→ WHAT IS NEEDED: All lines holding the word "Slamet" should be located in the records and copied.

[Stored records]
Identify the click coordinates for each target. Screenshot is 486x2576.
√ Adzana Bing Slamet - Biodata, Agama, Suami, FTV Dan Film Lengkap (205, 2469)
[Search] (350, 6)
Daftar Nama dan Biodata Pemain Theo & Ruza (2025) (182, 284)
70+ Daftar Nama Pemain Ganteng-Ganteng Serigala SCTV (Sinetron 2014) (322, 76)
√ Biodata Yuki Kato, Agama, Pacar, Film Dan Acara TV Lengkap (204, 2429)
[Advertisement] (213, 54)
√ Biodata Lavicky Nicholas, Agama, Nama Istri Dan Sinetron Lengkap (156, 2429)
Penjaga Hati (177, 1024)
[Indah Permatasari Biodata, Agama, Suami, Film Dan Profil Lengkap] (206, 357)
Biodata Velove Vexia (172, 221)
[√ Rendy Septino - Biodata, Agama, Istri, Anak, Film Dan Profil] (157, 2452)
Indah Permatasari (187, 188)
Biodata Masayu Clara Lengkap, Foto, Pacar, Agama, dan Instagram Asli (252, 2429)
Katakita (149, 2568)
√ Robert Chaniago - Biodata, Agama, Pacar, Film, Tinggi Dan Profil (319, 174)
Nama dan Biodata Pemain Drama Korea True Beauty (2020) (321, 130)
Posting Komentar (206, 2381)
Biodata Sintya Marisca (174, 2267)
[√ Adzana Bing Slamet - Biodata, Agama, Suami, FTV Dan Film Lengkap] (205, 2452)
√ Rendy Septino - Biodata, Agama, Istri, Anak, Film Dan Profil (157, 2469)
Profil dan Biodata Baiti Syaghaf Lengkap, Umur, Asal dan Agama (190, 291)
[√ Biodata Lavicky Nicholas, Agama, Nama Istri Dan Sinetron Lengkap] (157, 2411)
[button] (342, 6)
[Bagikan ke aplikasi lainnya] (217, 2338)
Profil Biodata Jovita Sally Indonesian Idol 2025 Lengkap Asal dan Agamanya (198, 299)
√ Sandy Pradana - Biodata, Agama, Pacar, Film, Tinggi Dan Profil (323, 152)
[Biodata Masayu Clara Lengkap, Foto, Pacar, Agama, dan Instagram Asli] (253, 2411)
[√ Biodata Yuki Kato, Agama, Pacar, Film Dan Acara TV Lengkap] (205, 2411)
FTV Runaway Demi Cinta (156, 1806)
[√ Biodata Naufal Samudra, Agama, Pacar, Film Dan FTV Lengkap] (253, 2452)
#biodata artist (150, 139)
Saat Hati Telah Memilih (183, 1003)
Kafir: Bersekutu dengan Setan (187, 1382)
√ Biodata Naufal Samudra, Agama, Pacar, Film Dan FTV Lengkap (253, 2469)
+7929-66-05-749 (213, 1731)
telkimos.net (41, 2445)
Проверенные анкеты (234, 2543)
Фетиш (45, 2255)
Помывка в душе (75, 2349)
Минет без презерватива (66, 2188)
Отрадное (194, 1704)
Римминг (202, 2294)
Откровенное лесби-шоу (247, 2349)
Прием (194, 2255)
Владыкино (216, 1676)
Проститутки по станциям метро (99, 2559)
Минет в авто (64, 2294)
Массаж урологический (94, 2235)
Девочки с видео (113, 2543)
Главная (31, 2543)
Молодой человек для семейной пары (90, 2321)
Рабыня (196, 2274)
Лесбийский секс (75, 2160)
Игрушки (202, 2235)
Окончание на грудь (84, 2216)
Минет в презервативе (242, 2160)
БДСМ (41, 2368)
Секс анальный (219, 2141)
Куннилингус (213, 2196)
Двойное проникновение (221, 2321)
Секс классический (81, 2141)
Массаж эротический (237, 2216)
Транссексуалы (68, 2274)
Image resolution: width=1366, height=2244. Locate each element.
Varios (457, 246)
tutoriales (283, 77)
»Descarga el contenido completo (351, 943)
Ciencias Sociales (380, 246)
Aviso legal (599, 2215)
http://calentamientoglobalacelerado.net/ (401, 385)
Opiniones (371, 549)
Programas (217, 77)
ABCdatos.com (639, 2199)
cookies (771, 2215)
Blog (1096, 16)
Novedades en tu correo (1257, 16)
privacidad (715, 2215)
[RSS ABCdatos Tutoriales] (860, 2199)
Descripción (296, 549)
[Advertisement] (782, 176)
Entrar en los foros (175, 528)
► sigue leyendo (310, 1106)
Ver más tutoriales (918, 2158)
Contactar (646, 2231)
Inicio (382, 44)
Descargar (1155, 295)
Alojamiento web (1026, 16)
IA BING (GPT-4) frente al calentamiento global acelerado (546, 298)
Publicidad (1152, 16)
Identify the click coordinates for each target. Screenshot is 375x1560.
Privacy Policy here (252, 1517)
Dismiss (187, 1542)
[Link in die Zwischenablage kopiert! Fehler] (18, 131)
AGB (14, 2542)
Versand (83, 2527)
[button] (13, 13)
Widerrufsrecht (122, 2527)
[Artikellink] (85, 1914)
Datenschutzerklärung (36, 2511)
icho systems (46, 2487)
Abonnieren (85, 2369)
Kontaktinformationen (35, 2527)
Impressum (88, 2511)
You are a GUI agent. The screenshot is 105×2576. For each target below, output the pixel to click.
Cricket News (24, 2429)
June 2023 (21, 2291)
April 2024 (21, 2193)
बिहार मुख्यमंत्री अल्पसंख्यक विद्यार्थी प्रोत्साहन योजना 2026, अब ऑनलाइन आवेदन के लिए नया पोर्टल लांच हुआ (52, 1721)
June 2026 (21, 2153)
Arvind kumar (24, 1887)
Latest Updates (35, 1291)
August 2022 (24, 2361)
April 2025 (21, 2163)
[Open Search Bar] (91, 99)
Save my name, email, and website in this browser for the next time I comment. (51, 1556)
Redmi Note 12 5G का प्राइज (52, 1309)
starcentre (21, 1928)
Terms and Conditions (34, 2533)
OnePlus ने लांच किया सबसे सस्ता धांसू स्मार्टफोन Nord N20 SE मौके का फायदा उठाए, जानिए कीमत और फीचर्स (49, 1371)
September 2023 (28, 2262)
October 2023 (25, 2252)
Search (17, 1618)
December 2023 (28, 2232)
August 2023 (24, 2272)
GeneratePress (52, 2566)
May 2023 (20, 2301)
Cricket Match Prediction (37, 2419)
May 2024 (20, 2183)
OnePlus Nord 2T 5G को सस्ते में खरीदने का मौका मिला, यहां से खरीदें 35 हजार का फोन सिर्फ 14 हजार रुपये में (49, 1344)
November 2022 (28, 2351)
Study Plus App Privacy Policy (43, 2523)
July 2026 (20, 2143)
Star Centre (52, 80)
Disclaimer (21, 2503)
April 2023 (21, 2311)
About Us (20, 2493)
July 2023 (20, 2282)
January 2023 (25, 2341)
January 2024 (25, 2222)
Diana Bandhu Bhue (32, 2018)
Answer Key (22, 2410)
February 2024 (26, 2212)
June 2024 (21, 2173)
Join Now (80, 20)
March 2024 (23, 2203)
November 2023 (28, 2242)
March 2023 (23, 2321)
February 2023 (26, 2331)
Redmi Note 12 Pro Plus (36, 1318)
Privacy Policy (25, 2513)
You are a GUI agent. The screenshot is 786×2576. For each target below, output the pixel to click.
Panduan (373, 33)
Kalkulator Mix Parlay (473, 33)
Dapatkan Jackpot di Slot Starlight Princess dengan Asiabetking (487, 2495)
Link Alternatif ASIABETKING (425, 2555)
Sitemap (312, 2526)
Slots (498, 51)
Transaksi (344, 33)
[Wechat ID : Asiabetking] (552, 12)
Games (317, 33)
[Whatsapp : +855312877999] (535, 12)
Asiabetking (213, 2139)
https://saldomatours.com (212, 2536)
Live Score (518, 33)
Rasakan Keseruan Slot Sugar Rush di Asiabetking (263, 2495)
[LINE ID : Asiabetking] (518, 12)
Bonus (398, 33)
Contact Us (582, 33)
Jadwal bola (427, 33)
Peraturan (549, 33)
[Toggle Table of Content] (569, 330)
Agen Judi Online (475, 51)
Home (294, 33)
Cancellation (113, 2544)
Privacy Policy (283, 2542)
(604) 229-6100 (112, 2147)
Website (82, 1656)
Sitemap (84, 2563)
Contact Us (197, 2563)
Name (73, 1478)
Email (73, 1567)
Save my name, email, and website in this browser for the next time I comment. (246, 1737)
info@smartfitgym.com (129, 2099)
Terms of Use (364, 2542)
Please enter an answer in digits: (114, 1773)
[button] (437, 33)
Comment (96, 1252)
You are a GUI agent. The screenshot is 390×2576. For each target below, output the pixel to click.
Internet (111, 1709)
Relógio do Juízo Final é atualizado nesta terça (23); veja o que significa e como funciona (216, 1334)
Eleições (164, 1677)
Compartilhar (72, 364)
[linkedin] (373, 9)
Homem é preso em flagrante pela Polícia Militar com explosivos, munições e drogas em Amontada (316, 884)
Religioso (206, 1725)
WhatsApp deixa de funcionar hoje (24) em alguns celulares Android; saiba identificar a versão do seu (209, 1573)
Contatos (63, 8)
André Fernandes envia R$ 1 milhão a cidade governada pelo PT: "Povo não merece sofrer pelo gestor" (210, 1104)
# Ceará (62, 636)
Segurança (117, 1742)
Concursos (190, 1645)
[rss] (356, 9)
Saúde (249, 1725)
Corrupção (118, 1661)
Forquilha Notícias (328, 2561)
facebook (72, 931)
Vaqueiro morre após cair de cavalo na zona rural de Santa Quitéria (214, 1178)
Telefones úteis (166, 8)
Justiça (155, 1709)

→ OUTPUT OF THE TASK:
√ Adzana Bing Slamet - Biodata, Agama, Suami, FTV Dan Film Lengkap (205, 2469)
[√ Adzana Bing Slamet - Biodata, Agama, Suami, FTV Dan Film Lengkap] (205, 2452)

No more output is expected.